▶ Data provided:
[BEGIN]

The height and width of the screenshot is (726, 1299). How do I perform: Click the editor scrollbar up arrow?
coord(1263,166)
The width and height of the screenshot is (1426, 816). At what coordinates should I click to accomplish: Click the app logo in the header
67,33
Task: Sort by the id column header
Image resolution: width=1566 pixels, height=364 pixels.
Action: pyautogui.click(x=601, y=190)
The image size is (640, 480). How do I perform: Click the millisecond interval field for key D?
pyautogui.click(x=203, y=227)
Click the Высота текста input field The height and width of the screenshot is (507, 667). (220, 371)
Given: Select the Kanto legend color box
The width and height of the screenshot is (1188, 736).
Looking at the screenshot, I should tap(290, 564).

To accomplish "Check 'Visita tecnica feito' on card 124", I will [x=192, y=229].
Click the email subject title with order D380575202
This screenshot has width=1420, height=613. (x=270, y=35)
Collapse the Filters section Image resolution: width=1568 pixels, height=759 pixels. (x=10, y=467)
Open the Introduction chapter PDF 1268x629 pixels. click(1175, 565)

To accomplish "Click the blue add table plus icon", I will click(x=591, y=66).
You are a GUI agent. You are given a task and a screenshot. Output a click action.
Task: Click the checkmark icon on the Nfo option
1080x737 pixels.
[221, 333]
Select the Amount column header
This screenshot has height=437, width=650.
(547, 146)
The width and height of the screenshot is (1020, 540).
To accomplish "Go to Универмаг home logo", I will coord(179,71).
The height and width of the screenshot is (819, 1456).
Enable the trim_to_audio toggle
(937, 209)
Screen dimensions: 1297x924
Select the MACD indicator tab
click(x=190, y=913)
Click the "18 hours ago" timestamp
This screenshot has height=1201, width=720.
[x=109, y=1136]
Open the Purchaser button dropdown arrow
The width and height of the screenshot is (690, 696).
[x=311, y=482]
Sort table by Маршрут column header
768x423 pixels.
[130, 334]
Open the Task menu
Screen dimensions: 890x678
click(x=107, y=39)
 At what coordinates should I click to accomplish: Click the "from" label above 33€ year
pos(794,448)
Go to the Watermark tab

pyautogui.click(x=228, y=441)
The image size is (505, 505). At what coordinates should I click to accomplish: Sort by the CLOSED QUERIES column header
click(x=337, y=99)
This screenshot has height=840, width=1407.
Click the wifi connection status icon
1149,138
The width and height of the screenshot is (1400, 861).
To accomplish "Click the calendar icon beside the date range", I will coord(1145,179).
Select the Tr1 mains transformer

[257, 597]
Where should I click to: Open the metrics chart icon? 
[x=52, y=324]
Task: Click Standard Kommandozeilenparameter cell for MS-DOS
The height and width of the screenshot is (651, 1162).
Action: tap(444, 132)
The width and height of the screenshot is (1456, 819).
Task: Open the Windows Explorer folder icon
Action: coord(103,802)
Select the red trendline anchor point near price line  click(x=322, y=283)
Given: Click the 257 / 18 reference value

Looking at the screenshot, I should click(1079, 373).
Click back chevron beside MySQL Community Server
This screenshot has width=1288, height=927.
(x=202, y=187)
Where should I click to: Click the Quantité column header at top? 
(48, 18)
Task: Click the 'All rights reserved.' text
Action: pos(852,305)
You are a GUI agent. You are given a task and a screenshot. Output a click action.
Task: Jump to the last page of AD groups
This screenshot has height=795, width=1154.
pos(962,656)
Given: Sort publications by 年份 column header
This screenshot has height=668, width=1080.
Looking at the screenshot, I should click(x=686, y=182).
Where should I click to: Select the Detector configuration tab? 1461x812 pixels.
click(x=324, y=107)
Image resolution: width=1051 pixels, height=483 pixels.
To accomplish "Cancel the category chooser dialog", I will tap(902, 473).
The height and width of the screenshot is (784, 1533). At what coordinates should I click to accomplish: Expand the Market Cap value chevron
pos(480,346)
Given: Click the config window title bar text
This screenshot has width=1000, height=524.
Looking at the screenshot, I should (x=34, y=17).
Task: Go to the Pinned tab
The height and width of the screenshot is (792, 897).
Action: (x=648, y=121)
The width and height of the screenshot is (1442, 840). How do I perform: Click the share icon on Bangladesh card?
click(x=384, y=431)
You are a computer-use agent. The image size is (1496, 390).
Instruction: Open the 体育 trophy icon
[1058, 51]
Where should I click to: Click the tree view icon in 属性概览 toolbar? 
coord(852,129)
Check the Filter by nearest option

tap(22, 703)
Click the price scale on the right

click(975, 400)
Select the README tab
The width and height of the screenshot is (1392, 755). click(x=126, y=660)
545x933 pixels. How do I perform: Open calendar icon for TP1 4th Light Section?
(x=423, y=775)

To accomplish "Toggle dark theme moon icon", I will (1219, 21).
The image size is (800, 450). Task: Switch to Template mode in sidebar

[END]

▶ What the exercise asks: Set out every line of the material above as a Markdown table with the columns Number and Line, numbering the rows in order and leaving out blank lines.

▶ Complete output:
| Number | Line |
|---|---|
| 1 | The height and width of the screenshot is (726, 1299). How do I perform: Click the editor scrollbar up arrow? |
| 2 | coord(1263,166) |
| 3 | The width and height of the screenshot is (1426, 816). At what coordinates should I click to accomplish: Click the app logo in the header |
| 4 | 67,33 |
| 5 | Task: Sort by the id column header |
| 6 | Image resolution: width=1566 pixels, height=364 pixels. |
| 7 | Action: pyautogui.click(x=601, y=190) |
| 8 | The image size is (640, 480). How do I perform: Click the millisecond interval field for key D? |
| 9 | pyautogui.click(x=203, y=227) |
| 10 | Click the Высота текста input field The height and width of the screenshot is (507, 667). (220, 371) |
| 11 | Given: Select the Kanto legend color box |
| 12 | The width and height of the screenshot is (1188, 736). |
| 13 | Looking at the screenshot, I should tap(290, 564). |
| 14 | To accomplish "Check 'Visita tecnica feito' on card 124", I will [x=192, y=229]. |
| 15 | Click the email subject title with order D380575202 |
| 16 | This screenshot has width=1420, height=613. (x=270, y=35) |
| 17 | Collapse the Filters section Image resolution: width=1568 pixels, height=759 pixels. (x=10, y=467) |
| 18 | Open the Introduction chapter PDF 1268x629 pixels. click(1175, 565) |
| 19 | To accomplish "Click the blue add table plus icon", I will click(x=591, y=66). |
| 20 | You are a GUI agent. You are given a task and a screenshot. Output a click action. |
| 21 | Task: Click the checkmark icon on the Nfo option |
| 22 | 1080x737 pixels. |
| 23 | [221, 333] |
| 24 | Select the Amount column header |
| 25 | This screenshot has height=437, width=650. |
| 26 | (547, 146) |
| 27 | The width and height of the screenshot is (1020, 540). |
| 28 | To accomplish "Go to Универмаг home logo", I will coord(179,71). |
| 29 | The height and width of the screenshot is (819, 1456). |
| 30 | Enable the trim_to_audio toggle |
| 31 | (937, 209) |
| 32 | Screen dimensions: 1297x924 |
| 33 | Select the MACD indicator tab |
| 34 | click(x=190, y=913) |
| 35 | Click the "18 hours ago" timestamp |
| 36 | This screenshot has height=1201, width=720. |
| 37 | [x=109, y=1136] |
| 38 | Open the Purchaser button dropdown arrow |
| 39 | The width and height of the screenshot is (690, 696). |
| 40 | [x=311, y=482] |
| 41 | Sort table by Маршрут column header |
| 42 | 768x423 pixels. |
| 43 | [130, 334] |
| 44 | Open the Task menu |
| 45 | Screen dimensions: 890x678 |
| 46 | click(x=107, y=39) |
| 47 |  At what coordinates should I click to accomplish: Click the "from" label above 33€ year |
| 48 | pos(794,448) |
| 49 | Go to the Watermark tab |
| 50 | pyautogui.click(x=228, y=441) |
| 51 | The image size is (505, 505). At what coordinates should I click to accomplish: Sort by the CLOSED QUERIES column header |
| 52 | click(x=337, y=99) |
| 53 | This screenshot has height=840, width=1407. |
| 54 | Click the wifi connection status icon |
| 55 | 1149,138 |
| 56 | The width and height of the screenshot is (1400, 861). |
| 57 | To accomplish "Click the calendar icon beside the date range", I will coord(1145,179). |
| 58 | Select the Tr1 mains transformer |
| 59 | [257, 597] |
| 60 | Where should I click to: Open the metrics chart icon?  |
| 61 | [x=52, y=324] |
| 62 | Task: Click Standard Kommandozeilenparameter cell for MS-DOS |
| 63 | The height and width of the screenshot is (651, 1162). |
| 64 | Action: tap(444, 132) |
| 65 | The width and height of the screenshot is (1456, 819). |
| 66 | Task: Open the Windows Explorer folder icon |
| 67 | Action: coord(103,802) |
| 68 | Select the red trendline anchor point near price line  click(x=322, y=283) |
| 69 | Given: Click the 257 / 18 reference value |
| 70 | Looking at the screenshot, I should click(1079, 373). |
| 71 | Click back chevron beside MySQL Community Server |
| 72 | This screenshot has width=1288, height=927. |
| 73 | (x=202, y=187) |
| 74 | Where should I click to: Click the Quantité column header at top?  |
| 75 | (48, 18) |
| 76 | Task: Click the 'All rights reserved.' text |
| 77 | Action: pos(852,305) |
| 78 | You are a GUI agent. You are given a task and a screenshot. Output a click action. |
| 79 | Task: Jump to the last page of AD groups |
| 80 | This screenshot has height=795, width=1154. |
| 81 | pos(962,656) |
| 82 | Given: Sort publications by 年份 column header |
| 83 | This screenshot has height=668, width=1080. |
| 84 | Looking at the screenshot, I should click(x=686, y=182). |
| 85 | Where should I click to: Select the Detector configuration tab? 1461x812 pixels. |
| 86 | click(x=324, y=107) |
| 87 | Image resolution: width=1051 pixels, height=483 pixels. |
| 88 | To accomplish "Cancel the category chooser dialog", I will tap(902, 473). |
| 89 | The height and width of the screenshot is (784, 1533). At what coordinates should I click to accomplish: Expand the Market Cap value chevron |
| 90 | pos(480,346) |
| 91 | Given: Click the config window title bar text |
| 92 | This screenshot has width=1000, height=524. |
| 93 | Looking at the screenshot, I should (x=34, y=17). |
| 94 | Task: Go to the Pinned tab |
| 95 | The height and width of the screenshot is (792, 897). |
| 96 | Action: (x=648, y=121) |
| 97 | The width and height of the screenshot is (1442, 840). How do I perform: Click the share icon on Bangladesh card? |
| 98 | click(x=384, y=431) |
| 99 | You are a computer-use agent. The image size is (1496, 390). |
| 100 | Instruction: Open the 体育 trophy icon |
| 101 | [1058, 51] |
| 102 | Where should I click to: Click the tree view icon in 属性概览 toolbar?  |
| 103 | coord(852,129) |
| 104 | Check the Filter by nearest option |
| 105 | tap(22, 703) |
| 106 | Click the price scale on the right |
| 107 | click(975, 400) |
| 108 | Select the README tab |
| 109 | The width and height of the screenshot is (1392, 755). click(x=126, y=660) |
| 110 | 545x933 pixels. How do I perform: Open calendar icon for TP1 4th Light Section? |
| 111 | (x=423, y=775) |
| 112 | To accomplish "Toggle dark theme moon icon", I will (1219, 21). |
| 113 | The image size is (800, 450). Task: Switch to Template mode in sidebar |